October 3, 2018

Paul Gray PC Museum Relaunches; Chatterjee on motivating sick patients with tech

Kiera Peacock (center), CGU faculty and Paul Gray's daughter pose in front of one of the display cases.
CELEBRATING PAUL GRAY: (from left) CISAT Director Lorne Olfman, Terri Childs (Gray's daughter), exhibit director Kiera Peacock, CGU President Len Jessup, and History Department Chair Josh Goode. Photo: Courtesy of Kiera Peacock

Paul Gray saw the future.

Back in the 1980s, long before other universities decided to create an Information Science program, Gray was already founding one at CGU.

“Paul was a real pioneer. He was amazing,” said President Len Jessup, who studied management information systems as a graduate student and frequently met Gray at information systems conferences. “And this exhibit is a great tribute to his leadership in the field.”

Jessup joined a large group of Gray’s former colleagues, friends, and admirers in late September to celebrate the re-launch of the Paul Gray Personal Computer Museum. Also speaking at the event were Cultural Studies alumna Kiera Peacock (who created the new exhibit), History Department Chair Josh Goode, CISAT Director Lorne Olfman, and Terri Childs, Gray’s daughter.

For many years, specimens from Gray’s collection of early computers have been a familiar sight in the lobby of the university’s Academic Computing Building. But Peacock, who also studied Museum Studies, decided to take her passion for museum work and apply it to refreshing the exhibit—and giving greater attention to the work of a man who touched so many lives on campus and off.

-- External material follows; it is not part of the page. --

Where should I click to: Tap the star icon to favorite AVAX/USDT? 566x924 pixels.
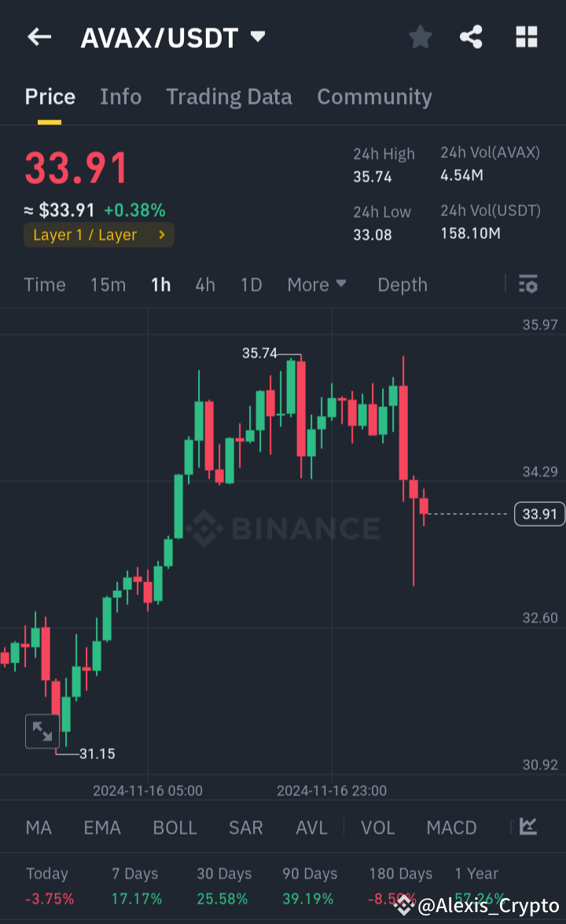pyautogui.click(x=420, y=37)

“The work that I did for [a transdisciplinary course about technology and science museums] developed into a masters thesis project and eventually led to what you see in the museum today,” said Peacock, who is also the museum’s executive director.

Six large exhibit cases, located on the first and second floors of the ACB lobby, greet visitors with holy relics from the dawn of the personal computing era.

There you’ll find the do-it-yourself Altair 8800 (1974), Tandy/Radioshack’s TRS-80 (1977), and 1985’s Commodore Amiga along with the IBM Thinkpad (1994), the ground-breaking Apple II (1977) — the first personal computer with color graphics — and many others.

 

Early IBM and Apple computers in the Paul Gray PC Museum.
IBM VS. APPLE: (from left) IBM Thinkpad, IBM Personal System 2, Apple Macintosh II, and Mac Powerbook Duo.

Gray’s daughter expressed her thanks to the university for its support of her father and her gratitude for the exhibit created by Peacock.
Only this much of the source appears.